Friday, January 21, 2022

DAX table functions for paginated reports: Part 1

The series so far:

  1. Introduction to DAX for paginated reports
  2. How to filter DAX for paginated reports
  3.  DAX table functions for paginated reports: Part 1

In the previous articles, you learned – or revised – the basics of using DAX as the query language to populate paginated reports with data from Power BI datasets. However, as befitted an introduction, the focus was essentially on getting up and running. Specifically, the only DAX table function you looked at was SUMMARIZECOLUMNS().

Despite its undeniable usefulness, this function is far from the only DAX function that you can use to query Power BI Datasets when creating Paginated Reports. Moreover, it has limitations when you wish to deliver complete lists of results as it is an aggregation function. This means, for instance, that you will never find duplicate records in the tabular output from SUMMARIZECOLUMNS() as, by default, it is grouping data. Alternatively, if you wish to use SUMMARIZECOLUMNS() to output data at its most granular level, you will need to include a unique field (or a combination of fields that guarantee uniqueness) – even if these are not used in the report output.

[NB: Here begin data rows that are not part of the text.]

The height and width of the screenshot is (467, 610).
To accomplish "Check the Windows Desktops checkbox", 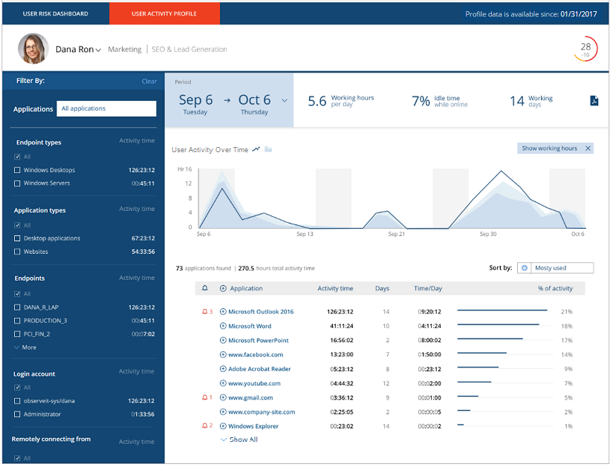I will point(17,170).
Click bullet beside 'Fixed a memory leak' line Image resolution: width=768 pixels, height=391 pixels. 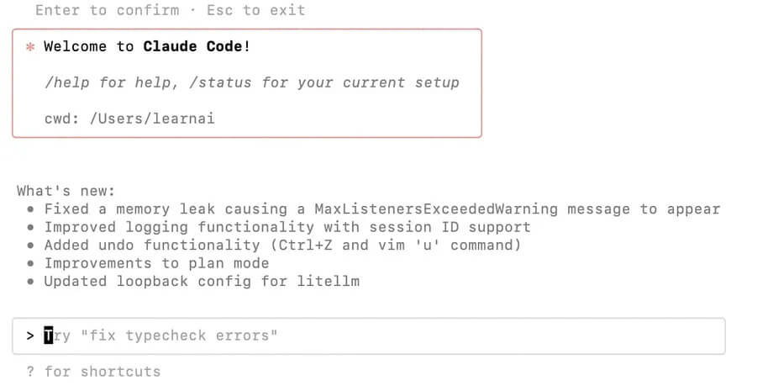pos(30,209)
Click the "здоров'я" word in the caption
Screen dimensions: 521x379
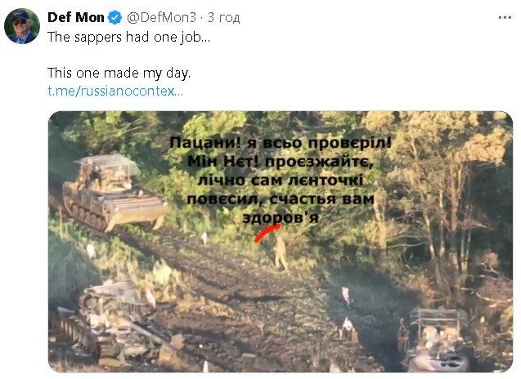pos(279,217)
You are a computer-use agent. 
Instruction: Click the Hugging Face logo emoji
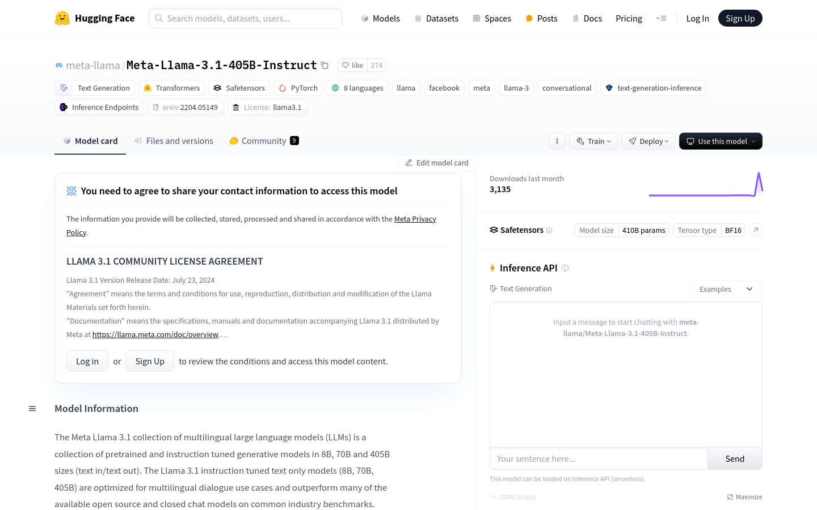point(62,18)
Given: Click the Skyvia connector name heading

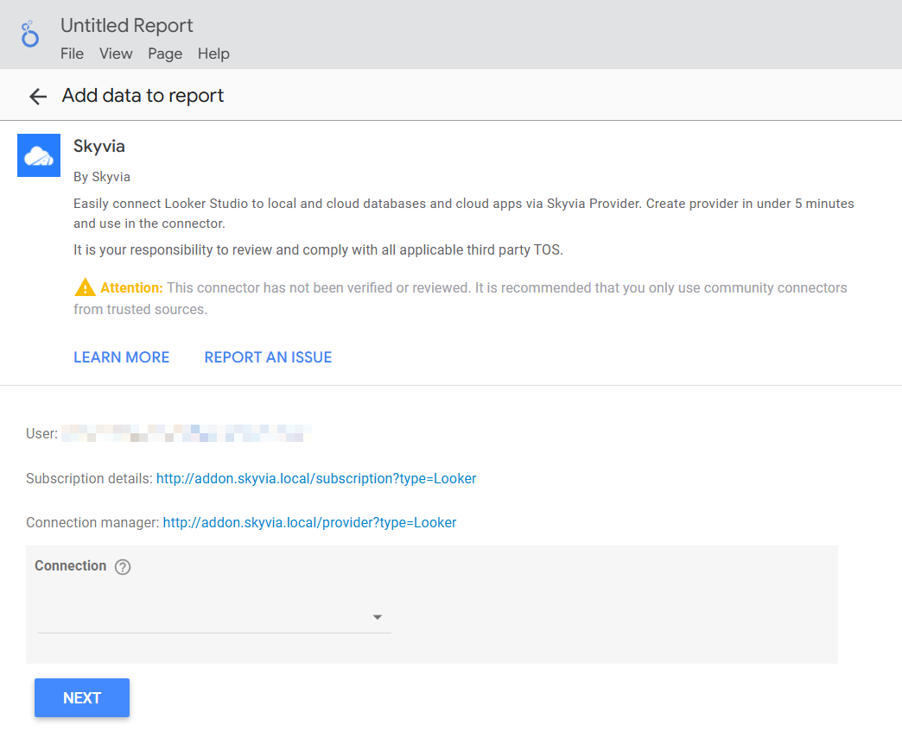Looking at the screenshot, I should click(99, 147).
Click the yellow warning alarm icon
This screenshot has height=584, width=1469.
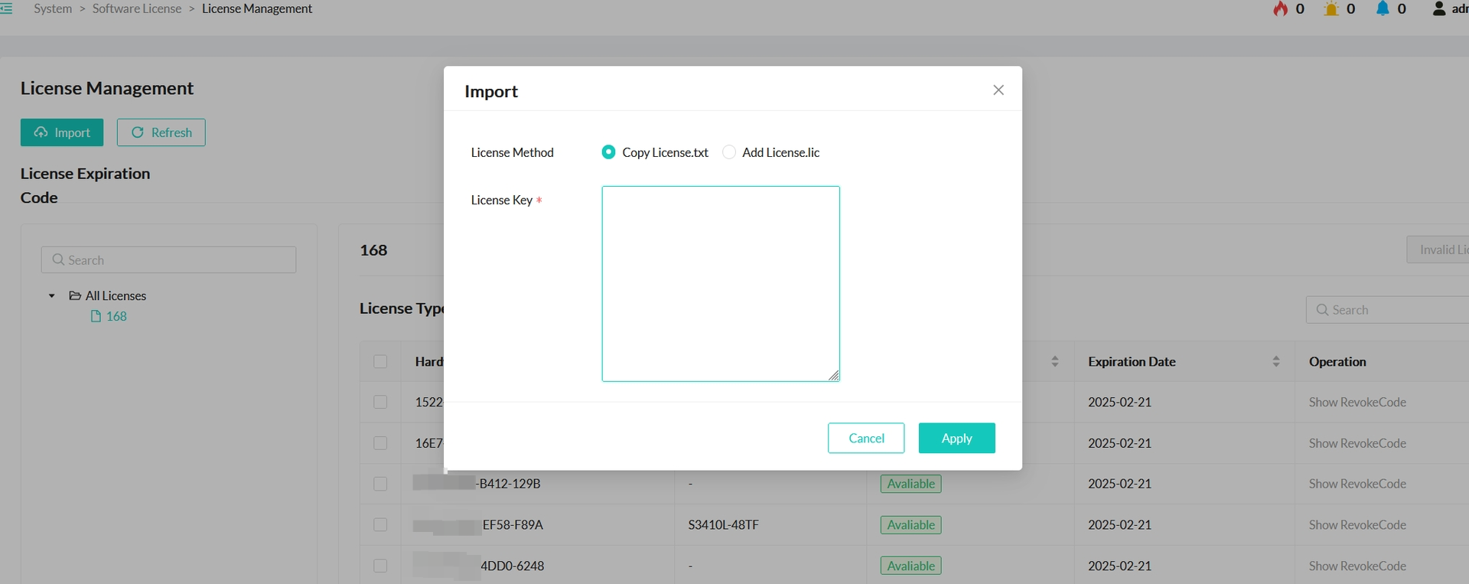click(x=1331, y=8)
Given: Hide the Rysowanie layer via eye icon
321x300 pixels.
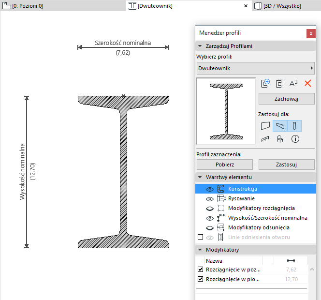Looking at the screenshot, I should (x=210, y=198).
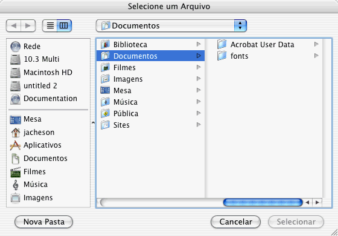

It follows that, to extract data in ways that allow effective report creation, it is essential to learn to use a whole range of DAX table functions. These include:

  • SELECTCOLUMNS
  • SUMMARIZE
  • GROUPBY
  • ADDCOLUMNS
  • UNION
  • EXCEPT
  • INTERSECT
  • CALCULATETABLE

As well as these core table functions, it also helps to understand the DEFINE, EVALUATE and MEASURE functions as well as the use of variables in DAX queries when returning data to paginated reports.

The purpose of this article (and the following one) is to introduce you, as a Paginated Report developer, to the collection of DAX functions that range from the marginally useful to the absolutely essential when returning data to paginated reports from Power BI. Once again, I am presuming that you are not a battle-hardened DAX developer. While you may have some experience developing DAX measures in Power BI Desktop, you now need to extend your DAX knowledge to extract data in a tabular format from a Power BI dataset so that you can use the output in paginated reports.

At this point, it is entirely reasonable to wonder why you should ever need anything more than SUMMARIZECOLUMNS() to return data from a Power BI dataset. After all, it is the standard function used by the Power BI Report Builder and works perfectly well in many cases.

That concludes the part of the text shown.